*Aufgabe*: Schreibe bitte aus dem folgenden Textausschnitt die Stelle wortgetreu ab, die bei den Worten „Ein Küsschen in“ beginnt und nach den Worten „was er denk.“ endet.

*Textausschnitt*:
=-=-=-=-=
Ein Küsschen in Ehren, kann niemand verwehren! Und schon gar nicht zum Abschied. So sind Jonas und ich auch heut Abend wieder voneinander geschieden. Aber nicht ohne uns vorher zum x-ten Male sehr heftig zu streiten. Es ging wieder einmal um meine vielen Liebschaften. Die ich angeblich haben soll. Und die ich mit großer Geschicklichkeit zu verbergen verstehe. Es ging auch mal wieder über seinen Einzug bei mir. Mit seinen Siebensachen und mit Pauken und Trompeten. Wo ich strikt dagegen bin! Nicht zuletzt ging es um den Vorwurf, dass ich einem noch häufigeren Zusammensein entgegen wirke. Mit allen Mitteln! Ich würde seine Bemühungen hintertreiben. Er will auf keinen Fall die Kontrolle über mich verlieren. Sagt Jonas. Und auch, dass er sich nicht den Mund verbieten lässt. Er wird immer sagen, was er denk.
Diese Sätze wollte ich aber nur dem Erlebnis voranstellen, welches wir letzten Sonntag hatten.
Das Wetter war herrlich. Sind deswegen zum Strand gefahren. Dorthin, wo wir immer hinfahren. Es lag aber bereits ein blonder Jüngling auf „unserem“ Platz. War er wirklich blond? Wir bauten unseren Windschutz auf. In angemessener Entfernung. Nicht zu weit weg, versteht sich. So, dass wir die Sonne im Rücken hatten, wenn wir zu ihm rüber sahen. Er blieb leider nicht sehr lange. Eigentlich war es nicht sonderlich windig. Auch nicht so heiß wie eine Woche zuvor. Das Wasser war angenehm, wenn auch nass. Wir trauten uns mehrere Male hinein. Mit Interesse beobachteten wir jeden Leut, der sich von links oder rechts näherte. In einiger Entfernung konnten wir sogar Andreas wahrnehmen. War mit seiner Mutter da.
=-=-=-=-=
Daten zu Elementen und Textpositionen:

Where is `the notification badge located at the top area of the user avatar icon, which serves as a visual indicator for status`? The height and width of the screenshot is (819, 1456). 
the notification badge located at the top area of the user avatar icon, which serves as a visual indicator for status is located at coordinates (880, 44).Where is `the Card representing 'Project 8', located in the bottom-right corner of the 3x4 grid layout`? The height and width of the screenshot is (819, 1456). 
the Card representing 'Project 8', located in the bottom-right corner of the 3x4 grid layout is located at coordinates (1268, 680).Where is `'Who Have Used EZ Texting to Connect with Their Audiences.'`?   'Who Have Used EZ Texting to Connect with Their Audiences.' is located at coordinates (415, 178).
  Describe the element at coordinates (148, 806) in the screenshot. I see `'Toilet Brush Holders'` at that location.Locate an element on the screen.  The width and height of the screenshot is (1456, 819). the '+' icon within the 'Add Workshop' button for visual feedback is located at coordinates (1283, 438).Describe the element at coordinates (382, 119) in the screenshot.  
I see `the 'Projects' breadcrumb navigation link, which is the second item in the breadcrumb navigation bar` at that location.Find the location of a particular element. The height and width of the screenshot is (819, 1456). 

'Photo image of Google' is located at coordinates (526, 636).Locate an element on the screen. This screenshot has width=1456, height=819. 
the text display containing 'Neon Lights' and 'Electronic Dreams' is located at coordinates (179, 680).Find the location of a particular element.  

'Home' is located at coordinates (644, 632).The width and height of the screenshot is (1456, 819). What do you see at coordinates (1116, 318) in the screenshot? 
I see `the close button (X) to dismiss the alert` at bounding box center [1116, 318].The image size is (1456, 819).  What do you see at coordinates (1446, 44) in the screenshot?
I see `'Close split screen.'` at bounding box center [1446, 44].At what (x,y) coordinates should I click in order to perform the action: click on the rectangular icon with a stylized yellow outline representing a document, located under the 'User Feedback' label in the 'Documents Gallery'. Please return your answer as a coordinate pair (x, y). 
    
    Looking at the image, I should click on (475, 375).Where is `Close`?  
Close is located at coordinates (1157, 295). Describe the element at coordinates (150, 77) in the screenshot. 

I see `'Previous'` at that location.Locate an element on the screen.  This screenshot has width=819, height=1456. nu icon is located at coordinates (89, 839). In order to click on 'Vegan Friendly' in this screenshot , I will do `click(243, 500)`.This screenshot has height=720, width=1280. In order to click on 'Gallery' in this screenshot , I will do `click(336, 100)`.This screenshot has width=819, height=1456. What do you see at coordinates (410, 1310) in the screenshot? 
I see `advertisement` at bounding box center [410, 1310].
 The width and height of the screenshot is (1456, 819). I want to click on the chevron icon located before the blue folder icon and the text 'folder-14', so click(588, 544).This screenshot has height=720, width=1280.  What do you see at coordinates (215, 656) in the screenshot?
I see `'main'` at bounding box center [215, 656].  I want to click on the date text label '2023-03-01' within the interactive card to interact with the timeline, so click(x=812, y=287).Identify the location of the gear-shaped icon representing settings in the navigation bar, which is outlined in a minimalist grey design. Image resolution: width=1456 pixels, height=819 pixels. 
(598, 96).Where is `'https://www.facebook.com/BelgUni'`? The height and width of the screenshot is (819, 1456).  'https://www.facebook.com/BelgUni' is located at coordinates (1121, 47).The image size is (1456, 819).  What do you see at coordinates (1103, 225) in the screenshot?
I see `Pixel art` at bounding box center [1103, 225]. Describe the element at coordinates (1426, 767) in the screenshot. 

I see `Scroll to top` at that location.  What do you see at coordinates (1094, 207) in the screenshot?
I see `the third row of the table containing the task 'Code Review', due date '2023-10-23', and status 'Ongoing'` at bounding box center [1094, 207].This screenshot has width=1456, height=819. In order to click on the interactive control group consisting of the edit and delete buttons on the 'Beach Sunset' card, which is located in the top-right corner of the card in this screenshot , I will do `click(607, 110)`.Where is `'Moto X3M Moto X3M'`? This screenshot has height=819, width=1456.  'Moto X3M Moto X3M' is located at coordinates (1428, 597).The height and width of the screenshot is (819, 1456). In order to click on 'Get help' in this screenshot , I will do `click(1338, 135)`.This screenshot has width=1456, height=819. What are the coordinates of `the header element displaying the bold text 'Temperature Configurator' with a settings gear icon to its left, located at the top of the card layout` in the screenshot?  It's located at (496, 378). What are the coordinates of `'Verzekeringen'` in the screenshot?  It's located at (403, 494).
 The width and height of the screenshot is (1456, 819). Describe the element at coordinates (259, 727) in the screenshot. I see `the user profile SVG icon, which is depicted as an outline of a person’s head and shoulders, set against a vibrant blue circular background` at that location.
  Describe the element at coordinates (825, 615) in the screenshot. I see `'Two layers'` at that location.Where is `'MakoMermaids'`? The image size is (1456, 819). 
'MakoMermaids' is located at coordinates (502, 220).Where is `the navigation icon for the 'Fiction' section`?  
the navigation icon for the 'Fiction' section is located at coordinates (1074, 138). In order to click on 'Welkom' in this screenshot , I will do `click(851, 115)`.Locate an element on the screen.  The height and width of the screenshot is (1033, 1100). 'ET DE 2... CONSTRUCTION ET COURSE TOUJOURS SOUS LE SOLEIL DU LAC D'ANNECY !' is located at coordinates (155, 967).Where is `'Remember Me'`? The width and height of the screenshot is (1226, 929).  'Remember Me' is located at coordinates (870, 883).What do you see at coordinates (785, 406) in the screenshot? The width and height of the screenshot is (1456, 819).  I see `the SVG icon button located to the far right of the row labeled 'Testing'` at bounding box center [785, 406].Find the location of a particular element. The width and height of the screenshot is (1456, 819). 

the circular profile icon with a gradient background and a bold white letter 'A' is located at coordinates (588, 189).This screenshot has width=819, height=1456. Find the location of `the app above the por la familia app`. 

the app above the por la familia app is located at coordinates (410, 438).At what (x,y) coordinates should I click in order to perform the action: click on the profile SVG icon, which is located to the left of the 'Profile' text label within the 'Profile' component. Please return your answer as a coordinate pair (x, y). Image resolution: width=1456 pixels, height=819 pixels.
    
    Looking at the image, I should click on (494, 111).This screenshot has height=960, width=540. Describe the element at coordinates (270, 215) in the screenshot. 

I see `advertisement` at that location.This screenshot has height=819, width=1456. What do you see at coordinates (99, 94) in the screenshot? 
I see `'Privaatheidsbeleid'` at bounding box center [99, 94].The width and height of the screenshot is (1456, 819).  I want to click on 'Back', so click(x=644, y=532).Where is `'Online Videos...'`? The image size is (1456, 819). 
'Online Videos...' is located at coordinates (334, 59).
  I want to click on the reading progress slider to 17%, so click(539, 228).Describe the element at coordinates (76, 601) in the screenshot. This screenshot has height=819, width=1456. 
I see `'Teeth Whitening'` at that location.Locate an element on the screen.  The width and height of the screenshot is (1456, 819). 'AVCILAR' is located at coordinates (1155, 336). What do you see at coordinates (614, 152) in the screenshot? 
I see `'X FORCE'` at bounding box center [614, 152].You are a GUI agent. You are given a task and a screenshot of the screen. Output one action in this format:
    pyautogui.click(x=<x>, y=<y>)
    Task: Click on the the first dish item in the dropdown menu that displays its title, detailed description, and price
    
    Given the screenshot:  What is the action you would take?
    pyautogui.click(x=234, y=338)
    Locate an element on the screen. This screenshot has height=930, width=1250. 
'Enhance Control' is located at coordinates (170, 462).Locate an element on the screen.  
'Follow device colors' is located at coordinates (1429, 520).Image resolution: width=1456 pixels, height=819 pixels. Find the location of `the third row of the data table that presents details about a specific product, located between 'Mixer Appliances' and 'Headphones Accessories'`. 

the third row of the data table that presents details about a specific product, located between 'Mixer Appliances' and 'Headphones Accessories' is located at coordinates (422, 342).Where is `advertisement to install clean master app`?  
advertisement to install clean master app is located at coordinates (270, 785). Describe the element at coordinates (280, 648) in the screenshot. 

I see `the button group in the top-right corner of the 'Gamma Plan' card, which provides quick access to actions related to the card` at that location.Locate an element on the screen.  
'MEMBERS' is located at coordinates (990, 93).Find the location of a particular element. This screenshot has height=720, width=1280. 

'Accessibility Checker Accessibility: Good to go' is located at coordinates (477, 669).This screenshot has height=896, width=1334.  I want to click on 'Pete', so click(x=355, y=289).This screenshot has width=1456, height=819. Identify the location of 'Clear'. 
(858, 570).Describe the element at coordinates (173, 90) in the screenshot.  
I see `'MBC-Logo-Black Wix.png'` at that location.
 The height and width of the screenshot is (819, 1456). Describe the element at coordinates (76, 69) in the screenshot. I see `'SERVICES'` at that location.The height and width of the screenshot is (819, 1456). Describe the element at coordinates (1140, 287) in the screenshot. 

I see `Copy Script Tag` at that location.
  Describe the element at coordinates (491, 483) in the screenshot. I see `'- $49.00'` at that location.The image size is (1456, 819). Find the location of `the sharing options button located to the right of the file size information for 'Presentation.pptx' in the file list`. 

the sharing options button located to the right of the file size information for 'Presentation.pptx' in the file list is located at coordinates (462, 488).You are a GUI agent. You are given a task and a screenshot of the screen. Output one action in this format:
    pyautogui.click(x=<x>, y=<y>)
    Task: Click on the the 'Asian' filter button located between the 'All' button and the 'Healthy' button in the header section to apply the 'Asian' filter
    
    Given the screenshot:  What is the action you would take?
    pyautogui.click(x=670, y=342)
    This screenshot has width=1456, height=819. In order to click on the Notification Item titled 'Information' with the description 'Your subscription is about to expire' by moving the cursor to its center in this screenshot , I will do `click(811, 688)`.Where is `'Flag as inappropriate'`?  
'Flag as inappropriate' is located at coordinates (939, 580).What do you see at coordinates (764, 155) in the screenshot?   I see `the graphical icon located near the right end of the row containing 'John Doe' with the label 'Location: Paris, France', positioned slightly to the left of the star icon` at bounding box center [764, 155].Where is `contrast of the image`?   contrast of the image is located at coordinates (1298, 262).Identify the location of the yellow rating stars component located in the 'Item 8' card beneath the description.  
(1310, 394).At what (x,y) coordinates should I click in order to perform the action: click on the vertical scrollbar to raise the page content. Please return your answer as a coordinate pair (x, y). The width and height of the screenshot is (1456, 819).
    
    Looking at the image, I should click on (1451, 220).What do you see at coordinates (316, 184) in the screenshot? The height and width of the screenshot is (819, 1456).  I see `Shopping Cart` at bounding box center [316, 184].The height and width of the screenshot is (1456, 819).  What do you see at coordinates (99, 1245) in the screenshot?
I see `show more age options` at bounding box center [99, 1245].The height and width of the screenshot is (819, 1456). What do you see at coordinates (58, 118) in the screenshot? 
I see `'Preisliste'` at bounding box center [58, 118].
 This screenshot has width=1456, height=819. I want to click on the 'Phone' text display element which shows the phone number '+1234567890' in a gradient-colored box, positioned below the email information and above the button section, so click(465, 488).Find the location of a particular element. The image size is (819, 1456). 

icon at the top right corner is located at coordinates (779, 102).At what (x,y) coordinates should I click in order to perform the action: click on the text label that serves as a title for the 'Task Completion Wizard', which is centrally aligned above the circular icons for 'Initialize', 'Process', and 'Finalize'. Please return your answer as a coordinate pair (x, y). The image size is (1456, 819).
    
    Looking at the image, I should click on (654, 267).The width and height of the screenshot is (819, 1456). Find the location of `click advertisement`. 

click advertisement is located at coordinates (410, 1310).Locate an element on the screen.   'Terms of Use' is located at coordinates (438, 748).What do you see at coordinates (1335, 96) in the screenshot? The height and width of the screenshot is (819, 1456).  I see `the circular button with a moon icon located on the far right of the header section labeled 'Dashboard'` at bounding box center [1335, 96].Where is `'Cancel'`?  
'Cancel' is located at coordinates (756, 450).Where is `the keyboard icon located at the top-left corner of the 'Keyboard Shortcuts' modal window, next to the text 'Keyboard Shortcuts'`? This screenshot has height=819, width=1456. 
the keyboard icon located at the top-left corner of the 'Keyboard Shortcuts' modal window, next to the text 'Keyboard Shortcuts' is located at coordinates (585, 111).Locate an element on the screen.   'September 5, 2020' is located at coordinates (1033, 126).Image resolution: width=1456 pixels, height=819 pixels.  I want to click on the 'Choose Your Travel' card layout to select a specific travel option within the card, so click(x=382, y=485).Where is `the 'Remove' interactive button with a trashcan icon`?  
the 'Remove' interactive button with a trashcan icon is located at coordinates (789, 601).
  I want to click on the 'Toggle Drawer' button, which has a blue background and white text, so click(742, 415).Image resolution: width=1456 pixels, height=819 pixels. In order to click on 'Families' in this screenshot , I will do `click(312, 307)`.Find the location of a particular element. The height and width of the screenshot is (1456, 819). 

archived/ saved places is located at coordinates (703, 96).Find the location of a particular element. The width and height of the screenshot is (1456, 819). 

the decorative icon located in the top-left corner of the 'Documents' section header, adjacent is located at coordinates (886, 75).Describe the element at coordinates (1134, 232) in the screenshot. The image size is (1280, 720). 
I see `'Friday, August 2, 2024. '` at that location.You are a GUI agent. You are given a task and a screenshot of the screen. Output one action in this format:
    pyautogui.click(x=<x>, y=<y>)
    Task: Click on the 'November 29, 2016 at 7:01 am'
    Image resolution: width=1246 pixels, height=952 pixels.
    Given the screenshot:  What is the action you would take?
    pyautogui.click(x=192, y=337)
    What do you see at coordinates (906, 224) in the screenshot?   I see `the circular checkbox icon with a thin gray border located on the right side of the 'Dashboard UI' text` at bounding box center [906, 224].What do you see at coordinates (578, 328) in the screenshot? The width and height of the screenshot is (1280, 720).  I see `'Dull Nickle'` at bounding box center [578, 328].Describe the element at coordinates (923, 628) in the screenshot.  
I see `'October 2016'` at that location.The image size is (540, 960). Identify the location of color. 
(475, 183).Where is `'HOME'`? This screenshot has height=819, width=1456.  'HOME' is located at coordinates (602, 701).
=-=-=-=-=
*Ergebnis*:
Ein Küsschen in Ehren, kann niemand verwehren! Und schon gar nicht zum Abschied. So sind Jonas und ich auch heut Abend wieder voneinander geschieden. Aber nicht ohne uns vorher zum x-ten Male sehr heftig zu streiten. Es ging wieder einmal um meine vielen Liebschaften. Die ich angeblich haben soll. Und die ich mit großer Geschicklichkeit zu verbergen verstehe. Es ging auch mal wieder über seinen Einzug bei mir. Mit seinen Siebensachen und mit Pauken und Trompeten. Wo ich strikt dagegen bin! Nicht zuletzt ging es um den Vorwurf, dass ich einem noch häufigeren Zusammensein entgegen wirke. Mit allen Mitteln! Ich würde seine Bemühungen hintertreiben. Er will auf keinen Fall die Kontrolle über mich verlieren. Sagt Jonas. Und auch, dass er sich nicht den Mund verbieten lässt. Er wird immer sagen, was er denk.